Over the weekend The Age had a feature on the discoveries of urban sprawl at Phnom Kulen, which predate Angkor by a few hundred years. I’ve had the pleasure of working with the Greater Angkor Project in recent years and it’s great to see the news of the excellent LiDAR data being released to the public. Certainly much more news to come from this region! Be sure to click on the first link to watch the video.
The lost city
The Age, 14 June 2013
Archaeologists Discover Lost City In Cambodian Jungle
NPR, 14 June 2013
Lost medieval city found in Cambodia
AFP, via ChannelNews Asia, 15 June 2013
Scratched and exhausted, Damian Evans pushed through dense Cambodian jungle into a clearing where mountain villagers long ago attempted to grow rice, stepping onto a weed-covered mound.

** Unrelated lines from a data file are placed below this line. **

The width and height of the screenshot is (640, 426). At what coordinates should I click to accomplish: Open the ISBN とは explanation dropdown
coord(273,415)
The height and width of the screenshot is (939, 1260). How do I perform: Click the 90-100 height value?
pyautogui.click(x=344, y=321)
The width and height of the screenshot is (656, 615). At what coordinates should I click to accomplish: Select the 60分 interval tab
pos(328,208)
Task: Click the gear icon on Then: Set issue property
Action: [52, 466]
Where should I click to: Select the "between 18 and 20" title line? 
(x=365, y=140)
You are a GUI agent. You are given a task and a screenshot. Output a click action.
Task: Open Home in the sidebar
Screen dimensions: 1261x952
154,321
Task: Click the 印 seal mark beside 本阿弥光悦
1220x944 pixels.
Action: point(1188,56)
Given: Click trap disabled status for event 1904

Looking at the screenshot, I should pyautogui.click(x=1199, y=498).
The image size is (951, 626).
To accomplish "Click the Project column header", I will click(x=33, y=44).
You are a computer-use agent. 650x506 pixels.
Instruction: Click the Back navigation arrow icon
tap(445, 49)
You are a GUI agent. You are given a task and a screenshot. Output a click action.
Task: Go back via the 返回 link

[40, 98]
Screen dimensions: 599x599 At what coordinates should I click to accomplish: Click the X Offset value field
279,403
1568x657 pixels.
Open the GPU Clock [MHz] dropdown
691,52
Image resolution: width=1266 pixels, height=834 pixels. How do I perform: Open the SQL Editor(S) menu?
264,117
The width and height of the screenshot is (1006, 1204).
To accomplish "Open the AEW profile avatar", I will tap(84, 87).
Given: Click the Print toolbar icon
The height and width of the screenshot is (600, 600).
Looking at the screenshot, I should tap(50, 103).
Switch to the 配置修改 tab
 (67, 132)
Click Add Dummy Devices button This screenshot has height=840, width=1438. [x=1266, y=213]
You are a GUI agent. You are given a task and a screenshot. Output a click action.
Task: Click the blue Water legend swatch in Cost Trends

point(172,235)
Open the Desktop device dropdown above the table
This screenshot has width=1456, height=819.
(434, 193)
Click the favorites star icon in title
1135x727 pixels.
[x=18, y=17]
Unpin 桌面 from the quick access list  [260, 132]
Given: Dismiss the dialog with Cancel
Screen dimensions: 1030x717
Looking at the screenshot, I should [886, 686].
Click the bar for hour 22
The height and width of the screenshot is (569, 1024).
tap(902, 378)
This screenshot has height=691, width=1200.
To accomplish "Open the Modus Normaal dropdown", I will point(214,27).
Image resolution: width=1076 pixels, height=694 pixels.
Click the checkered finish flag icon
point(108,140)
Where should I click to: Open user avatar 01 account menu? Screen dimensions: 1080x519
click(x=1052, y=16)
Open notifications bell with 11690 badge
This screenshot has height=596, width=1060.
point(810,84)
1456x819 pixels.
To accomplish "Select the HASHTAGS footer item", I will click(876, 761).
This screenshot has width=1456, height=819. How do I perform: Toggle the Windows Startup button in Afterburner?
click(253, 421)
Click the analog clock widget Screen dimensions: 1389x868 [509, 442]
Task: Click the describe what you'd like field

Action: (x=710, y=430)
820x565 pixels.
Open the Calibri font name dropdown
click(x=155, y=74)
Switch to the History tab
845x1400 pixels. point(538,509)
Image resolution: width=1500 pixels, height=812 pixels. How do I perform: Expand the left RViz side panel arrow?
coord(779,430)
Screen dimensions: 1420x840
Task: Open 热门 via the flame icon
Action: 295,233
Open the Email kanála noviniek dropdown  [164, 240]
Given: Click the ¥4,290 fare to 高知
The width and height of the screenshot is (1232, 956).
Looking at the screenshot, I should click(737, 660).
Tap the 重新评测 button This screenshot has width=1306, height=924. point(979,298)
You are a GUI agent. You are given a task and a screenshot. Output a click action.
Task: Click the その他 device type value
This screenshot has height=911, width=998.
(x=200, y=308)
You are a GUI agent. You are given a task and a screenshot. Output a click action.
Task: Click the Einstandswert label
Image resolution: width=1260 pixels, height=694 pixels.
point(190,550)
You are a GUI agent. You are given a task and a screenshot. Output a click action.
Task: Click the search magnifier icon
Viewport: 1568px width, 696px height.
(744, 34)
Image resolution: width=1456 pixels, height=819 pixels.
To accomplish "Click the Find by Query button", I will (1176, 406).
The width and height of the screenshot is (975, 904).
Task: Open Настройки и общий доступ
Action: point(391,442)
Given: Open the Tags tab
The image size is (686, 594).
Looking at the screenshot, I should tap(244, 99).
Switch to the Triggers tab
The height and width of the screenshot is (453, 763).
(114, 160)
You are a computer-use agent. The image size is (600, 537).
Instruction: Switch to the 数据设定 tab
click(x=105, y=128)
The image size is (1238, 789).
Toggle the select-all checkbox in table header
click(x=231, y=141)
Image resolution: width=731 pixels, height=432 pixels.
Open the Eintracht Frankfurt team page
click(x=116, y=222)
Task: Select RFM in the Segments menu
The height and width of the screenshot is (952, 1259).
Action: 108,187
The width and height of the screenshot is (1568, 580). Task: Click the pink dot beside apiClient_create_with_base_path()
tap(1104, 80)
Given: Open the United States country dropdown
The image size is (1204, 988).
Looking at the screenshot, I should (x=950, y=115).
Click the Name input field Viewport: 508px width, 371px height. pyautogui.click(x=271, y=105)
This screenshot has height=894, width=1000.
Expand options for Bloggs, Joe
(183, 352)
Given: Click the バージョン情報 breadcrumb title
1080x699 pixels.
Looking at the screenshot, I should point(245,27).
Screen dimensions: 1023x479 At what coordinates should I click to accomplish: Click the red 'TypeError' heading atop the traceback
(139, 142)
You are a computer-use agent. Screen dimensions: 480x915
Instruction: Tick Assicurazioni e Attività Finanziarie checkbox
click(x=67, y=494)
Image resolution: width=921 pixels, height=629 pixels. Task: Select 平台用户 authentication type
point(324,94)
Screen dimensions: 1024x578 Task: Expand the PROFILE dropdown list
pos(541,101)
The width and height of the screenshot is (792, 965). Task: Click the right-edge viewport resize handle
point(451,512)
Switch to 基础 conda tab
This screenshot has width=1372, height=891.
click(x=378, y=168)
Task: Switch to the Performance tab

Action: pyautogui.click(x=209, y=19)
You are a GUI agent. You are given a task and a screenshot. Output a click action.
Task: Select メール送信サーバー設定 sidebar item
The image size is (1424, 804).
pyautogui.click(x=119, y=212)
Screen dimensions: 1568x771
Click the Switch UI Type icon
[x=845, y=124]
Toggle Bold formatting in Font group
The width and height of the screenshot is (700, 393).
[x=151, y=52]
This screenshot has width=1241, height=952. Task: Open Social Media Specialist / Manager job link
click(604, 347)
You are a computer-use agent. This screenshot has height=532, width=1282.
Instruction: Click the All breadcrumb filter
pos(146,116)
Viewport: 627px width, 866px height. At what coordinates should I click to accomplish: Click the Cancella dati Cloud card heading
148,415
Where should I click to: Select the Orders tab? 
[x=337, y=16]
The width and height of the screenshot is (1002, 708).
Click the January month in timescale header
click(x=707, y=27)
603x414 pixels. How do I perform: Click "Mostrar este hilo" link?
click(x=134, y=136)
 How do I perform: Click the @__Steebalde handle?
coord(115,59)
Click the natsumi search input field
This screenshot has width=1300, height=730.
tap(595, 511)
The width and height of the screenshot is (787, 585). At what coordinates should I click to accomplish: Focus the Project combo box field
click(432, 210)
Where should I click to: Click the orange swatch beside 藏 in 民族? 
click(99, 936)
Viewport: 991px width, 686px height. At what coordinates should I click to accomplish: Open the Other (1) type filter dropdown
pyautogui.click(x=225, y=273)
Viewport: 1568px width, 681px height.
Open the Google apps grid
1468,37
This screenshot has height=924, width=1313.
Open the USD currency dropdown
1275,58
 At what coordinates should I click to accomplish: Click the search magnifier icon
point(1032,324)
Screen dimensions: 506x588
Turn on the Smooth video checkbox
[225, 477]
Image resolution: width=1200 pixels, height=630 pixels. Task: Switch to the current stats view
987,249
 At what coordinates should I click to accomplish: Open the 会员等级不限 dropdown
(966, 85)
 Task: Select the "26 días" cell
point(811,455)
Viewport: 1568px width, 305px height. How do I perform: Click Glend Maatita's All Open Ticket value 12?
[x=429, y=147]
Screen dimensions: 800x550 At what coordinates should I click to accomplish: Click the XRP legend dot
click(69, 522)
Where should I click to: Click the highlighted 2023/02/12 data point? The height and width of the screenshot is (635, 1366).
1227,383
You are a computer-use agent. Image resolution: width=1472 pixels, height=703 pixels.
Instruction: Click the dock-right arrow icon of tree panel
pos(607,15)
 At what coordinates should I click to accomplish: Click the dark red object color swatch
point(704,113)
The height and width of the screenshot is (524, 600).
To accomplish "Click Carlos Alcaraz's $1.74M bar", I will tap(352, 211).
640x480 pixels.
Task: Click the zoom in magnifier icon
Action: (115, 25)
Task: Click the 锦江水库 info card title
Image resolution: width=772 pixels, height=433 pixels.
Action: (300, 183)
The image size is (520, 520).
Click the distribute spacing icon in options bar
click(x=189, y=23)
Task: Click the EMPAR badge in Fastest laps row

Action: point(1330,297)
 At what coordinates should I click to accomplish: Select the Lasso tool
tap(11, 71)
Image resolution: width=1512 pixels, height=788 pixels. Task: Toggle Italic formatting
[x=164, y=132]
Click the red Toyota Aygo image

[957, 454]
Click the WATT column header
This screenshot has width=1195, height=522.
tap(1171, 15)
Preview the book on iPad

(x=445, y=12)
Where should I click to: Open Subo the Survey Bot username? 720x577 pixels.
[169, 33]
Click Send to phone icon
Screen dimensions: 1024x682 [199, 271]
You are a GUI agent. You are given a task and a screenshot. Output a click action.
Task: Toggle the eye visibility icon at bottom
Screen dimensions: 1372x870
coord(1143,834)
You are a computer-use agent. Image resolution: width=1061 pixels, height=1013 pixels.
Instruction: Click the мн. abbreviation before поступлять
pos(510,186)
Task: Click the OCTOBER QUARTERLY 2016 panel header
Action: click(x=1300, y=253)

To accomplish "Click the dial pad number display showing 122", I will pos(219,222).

“Bingo”, the Australian archaeologist said as he picked up and examined an ancient sandstone block. “This is a collapsed temple that was part of a bustling civilisation that existed 1200 years ago . . . it looks like the looters were unaware it was here,” he said.
Over the next few hours, Evans and a small group of archaeologists hacked through more landmine-strewn jungle and waded through swollen rivers and bogs to discover the ruins of five other previously unrecorded temples and evidence of ancient canals, dykes and roads, confirming data from revolutionary airborne laser scanning technology called lidar.
The discoveries matched years of archaeological ground research to reveal Mahendraparvata, a lost mediaeval city where people lived on a mist-shrouded mountain called Phnom Kulen, 350 years before the building of the famous Angkor Wat temple complex in north-western Cambodia.